As a Fulbright scholar, journalist Akemi Johnson-whose work has been featured on NPR, The Nation, Travel + Leisure, and Anthony Bourdain's Explore Parts Unknown-traveled to Okinawa, one of the biggest outposts of the American military. At the southern end of the Japanese archipelago, Okinawa is host to more U.S. military bases than anywhere else in the country, which itself hosts more U.S. service members than anywhere else in the world. Once an independent kingdom colonized by Japan, Okinawa came under U.S. military rule for over two decades after WW2.
In her poignant debut, Akemi Johnson in NIGHT IN THE AMERICAN VILLAGE: Women in the Shadow of the U.S. Military Bases in Okinawa illuminates the island's complex melting pot of native Okinawan, Japanese, and American cultures where the ripple effects of empire (both Japanese and American) have had sometimes fatal consequences. During Johnson's time immersed there, Okinawa reeled from the rape and murder of twenty-year-old Rina Shimabukuro by an American ex-marine. The crime added to the growing schism between Tokyo and Okinawa, fueled anti-base protests, and helped reveal a long history of military sexual violence.
———
→ **What you should do**
Continue the passage about Akemi Johnson's book on Okinawa and the U.S. military bases, starting after its final sentence.

→ **Dataset records**
———
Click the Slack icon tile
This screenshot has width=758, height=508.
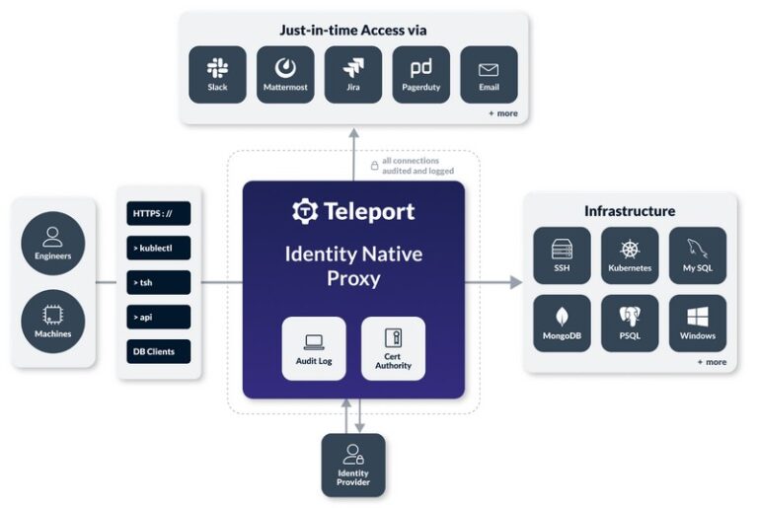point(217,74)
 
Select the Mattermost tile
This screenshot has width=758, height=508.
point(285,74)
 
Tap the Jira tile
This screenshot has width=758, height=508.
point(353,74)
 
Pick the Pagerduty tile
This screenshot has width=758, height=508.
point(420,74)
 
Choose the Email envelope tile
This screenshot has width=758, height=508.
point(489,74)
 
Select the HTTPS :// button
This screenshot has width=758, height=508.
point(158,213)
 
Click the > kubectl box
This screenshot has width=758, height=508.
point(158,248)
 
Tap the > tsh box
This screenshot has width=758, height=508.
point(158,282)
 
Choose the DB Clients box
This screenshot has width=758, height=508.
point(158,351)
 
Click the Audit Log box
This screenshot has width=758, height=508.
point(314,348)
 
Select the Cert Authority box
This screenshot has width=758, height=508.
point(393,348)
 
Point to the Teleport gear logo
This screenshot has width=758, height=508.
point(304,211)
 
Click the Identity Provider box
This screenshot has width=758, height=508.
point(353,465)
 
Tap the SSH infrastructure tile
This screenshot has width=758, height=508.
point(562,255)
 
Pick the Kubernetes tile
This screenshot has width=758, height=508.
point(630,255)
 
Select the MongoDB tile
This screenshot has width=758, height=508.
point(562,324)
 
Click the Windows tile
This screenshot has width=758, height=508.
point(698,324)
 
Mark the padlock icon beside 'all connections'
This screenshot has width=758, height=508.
———
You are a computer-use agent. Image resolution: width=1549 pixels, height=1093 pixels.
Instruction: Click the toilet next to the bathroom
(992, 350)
———
→ **Reply**
Johnson masterfully blends the history of the "keystone of the Pacific" with first-person interviews with present-day women on the island, U.S. military service members, and anti-base activists. As she investigates the subtle layers of sexualization, feminization, and racism baked into Okinawa's borderlands culture, she finds the women of Okinawa have had a complex relationship with the military, both Japanese and American. During World War II, some women were persuaded to take their own lives by the Japanese military as U.S. forces approached; many were among the 120,000 locals kept in U.S.-run refugee camps for years while their homes were destroyed to make way for U.S. military bases; and in postwar years, an alarming number have become the targets of U.S. military sexual violence. Yet, most women have been far from victims, Johnson finds. Many local women actively benefit from and encourage the U.S. military presence, and when under threat they organize and protest against the American bases, fearlessly indicting both the United States and Japan in the process.
NIGHT IN THE AMERICAN VILLAGE is not just a rare window into a stronghold of the American military abroad. Akemi Johnson brings her own perspective as a young woman exploring her mixed-race identity-Johnson's father is white American and her mother is Japanese American-to offer a truly unique debut and investigation of politics, race, and memory that transcends neat narratives.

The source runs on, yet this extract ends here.